EXTRACTED RECORDS -
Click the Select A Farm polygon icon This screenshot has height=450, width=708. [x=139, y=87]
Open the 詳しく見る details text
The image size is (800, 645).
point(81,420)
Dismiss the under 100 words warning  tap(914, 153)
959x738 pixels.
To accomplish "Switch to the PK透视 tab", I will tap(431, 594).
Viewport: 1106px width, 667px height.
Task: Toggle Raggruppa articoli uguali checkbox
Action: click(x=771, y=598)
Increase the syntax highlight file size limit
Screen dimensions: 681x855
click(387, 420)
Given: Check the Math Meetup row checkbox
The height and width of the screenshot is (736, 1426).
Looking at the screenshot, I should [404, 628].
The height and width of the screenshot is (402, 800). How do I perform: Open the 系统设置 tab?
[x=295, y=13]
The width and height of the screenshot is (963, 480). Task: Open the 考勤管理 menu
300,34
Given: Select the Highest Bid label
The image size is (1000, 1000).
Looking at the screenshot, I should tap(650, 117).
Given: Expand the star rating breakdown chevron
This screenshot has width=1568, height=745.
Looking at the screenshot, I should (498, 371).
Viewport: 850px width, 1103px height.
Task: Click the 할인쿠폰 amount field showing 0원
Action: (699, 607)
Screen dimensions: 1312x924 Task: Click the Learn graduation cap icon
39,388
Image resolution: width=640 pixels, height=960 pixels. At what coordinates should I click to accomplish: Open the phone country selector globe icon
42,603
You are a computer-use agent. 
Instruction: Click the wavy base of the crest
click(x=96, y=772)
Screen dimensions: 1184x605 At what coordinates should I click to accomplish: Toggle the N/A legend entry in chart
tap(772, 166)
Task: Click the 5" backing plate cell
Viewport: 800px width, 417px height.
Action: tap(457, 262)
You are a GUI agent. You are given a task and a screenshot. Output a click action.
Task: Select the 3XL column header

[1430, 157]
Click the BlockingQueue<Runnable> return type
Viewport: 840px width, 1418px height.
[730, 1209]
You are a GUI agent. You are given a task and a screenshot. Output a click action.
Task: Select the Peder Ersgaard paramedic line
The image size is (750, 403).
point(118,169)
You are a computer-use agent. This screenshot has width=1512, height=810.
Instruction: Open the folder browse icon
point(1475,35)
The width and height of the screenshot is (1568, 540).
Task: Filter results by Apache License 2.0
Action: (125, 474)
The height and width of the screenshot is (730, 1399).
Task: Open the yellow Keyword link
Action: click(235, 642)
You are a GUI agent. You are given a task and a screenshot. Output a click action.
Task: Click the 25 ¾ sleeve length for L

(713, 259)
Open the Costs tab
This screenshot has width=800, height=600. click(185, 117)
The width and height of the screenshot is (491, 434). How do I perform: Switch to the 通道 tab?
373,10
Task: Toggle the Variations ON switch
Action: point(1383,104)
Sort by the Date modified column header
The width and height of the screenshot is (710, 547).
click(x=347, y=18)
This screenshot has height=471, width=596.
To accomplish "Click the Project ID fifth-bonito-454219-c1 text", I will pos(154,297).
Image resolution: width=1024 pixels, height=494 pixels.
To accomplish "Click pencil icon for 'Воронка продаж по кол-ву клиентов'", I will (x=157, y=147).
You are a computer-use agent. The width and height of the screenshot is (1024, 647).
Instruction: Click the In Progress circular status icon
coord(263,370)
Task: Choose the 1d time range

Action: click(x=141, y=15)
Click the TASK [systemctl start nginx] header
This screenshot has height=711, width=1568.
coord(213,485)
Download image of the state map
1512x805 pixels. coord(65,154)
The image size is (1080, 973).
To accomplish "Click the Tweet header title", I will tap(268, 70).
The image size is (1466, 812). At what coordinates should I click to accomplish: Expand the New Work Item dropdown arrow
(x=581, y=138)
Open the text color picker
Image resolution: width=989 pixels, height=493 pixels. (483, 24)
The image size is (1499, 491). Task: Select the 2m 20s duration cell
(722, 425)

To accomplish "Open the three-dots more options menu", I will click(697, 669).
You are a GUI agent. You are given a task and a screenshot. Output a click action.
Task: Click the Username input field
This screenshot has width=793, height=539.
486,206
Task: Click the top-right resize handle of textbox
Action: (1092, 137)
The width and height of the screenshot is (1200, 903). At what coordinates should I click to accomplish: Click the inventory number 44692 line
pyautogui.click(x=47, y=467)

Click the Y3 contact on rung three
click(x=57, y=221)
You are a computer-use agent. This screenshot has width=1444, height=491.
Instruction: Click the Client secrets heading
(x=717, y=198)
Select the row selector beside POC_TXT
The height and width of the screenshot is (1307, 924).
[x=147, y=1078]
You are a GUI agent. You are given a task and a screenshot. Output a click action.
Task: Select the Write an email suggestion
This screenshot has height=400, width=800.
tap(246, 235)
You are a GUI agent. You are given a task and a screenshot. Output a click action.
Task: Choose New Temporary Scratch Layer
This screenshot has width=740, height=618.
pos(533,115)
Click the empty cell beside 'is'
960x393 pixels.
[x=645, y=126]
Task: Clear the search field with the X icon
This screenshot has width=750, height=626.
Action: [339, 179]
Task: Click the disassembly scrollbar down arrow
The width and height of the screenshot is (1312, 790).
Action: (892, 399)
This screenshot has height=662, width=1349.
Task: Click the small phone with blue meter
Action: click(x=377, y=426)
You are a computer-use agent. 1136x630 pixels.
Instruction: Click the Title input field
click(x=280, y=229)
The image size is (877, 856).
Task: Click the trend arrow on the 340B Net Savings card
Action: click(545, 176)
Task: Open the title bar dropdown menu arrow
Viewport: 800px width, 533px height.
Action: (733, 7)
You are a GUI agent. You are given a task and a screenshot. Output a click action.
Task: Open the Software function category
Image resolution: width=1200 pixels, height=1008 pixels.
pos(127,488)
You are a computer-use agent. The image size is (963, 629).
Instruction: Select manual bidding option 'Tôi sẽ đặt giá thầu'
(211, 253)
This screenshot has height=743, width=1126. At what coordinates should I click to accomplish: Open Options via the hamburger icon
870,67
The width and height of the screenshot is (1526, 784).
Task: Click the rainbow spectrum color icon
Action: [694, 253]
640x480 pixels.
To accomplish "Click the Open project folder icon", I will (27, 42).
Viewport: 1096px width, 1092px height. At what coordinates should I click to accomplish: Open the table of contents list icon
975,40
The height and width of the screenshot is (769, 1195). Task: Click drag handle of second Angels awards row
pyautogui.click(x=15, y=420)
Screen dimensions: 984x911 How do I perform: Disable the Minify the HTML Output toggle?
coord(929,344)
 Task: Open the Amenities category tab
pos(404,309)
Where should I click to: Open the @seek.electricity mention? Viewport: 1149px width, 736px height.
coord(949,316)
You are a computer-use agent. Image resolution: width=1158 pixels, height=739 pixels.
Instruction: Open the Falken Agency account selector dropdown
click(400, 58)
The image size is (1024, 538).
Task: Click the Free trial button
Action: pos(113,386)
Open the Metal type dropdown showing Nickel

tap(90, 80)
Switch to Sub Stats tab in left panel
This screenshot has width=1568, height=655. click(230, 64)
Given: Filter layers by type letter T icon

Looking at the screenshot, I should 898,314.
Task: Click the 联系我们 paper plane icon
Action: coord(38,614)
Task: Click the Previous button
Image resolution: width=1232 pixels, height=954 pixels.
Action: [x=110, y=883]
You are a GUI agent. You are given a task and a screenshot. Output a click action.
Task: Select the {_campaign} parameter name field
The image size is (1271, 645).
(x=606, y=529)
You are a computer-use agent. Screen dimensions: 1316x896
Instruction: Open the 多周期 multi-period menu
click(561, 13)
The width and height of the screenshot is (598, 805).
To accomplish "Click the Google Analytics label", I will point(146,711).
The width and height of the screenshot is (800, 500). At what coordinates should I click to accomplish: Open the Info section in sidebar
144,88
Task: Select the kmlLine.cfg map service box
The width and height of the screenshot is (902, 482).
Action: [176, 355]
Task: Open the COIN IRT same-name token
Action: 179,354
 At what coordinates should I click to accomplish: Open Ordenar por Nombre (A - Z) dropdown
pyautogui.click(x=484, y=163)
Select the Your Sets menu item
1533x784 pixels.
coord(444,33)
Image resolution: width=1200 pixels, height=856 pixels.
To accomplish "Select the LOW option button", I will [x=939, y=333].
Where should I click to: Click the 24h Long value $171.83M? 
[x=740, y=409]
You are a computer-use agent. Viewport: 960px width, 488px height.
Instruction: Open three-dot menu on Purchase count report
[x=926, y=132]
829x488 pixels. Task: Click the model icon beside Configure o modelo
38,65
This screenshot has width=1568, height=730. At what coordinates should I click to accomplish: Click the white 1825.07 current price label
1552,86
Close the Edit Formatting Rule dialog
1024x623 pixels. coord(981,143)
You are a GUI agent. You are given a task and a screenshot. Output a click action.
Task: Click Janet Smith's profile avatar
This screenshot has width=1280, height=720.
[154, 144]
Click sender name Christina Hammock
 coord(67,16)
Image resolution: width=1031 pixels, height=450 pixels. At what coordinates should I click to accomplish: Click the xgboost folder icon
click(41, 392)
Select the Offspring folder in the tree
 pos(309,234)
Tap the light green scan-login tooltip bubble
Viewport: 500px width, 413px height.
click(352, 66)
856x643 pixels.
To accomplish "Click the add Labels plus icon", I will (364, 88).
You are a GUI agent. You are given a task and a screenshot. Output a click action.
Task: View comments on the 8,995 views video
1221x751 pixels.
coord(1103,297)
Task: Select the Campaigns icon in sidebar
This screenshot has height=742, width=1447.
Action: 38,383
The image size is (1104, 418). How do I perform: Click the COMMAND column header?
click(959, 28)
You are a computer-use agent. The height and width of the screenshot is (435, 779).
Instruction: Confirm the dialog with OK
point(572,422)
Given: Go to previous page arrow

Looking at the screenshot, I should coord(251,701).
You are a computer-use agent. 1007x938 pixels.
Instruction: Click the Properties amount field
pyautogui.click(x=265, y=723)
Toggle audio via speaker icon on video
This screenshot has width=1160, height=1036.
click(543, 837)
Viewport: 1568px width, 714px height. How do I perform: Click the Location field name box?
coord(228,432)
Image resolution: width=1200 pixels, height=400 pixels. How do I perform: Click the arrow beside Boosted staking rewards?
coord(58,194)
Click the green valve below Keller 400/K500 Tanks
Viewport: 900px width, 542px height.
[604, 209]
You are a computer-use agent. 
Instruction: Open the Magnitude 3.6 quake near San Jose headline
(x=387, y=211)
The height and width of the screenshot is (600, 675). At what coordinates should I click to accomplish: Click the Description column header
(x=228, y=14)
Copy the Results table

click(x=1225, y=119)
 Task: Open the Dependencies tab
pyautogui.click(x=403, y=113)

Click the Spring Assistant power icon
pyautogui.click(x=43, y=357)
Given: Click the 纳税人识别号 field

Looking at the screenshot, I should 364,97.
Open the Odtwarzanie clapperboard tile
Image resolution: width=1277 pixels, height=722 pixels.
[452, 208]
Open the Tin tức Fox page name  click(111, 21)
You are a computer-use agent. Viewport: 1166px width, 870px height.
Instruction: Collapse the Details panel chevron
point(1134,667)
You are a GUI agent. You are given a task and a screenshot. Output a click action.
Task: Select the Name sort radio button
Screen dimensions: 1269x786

WORK ITEM -
Could you reproduce, exactly, every line above from the line with "You are a computer-use agent. Image" to the line with "Task: Click the Previous button", and no other line? Both ends count.

WRITTEN RESPONSE -
You are a computer-use agent. Image resolution: width=1158 pixels, height=739 pixels.
Instruction: Open the Falken Agency account selector dropdown
click(400, 58)
The image size is (1024, 538).
Task: Click the Free trial button
Action: pos(113,386)
Open the Metal type dropdown showing Nickel

tap(90, 80)
Switch to Sub Stats tab in left panel
This screenshot has width=1568, height=655. click(230, 64)
Given: Filter layers by type letter T icon

Looking at the screenshot, I should 898,314.
Task: Click the 联系我们 paper plane icon
Action: coord(38,614)
Task: Click the Previous button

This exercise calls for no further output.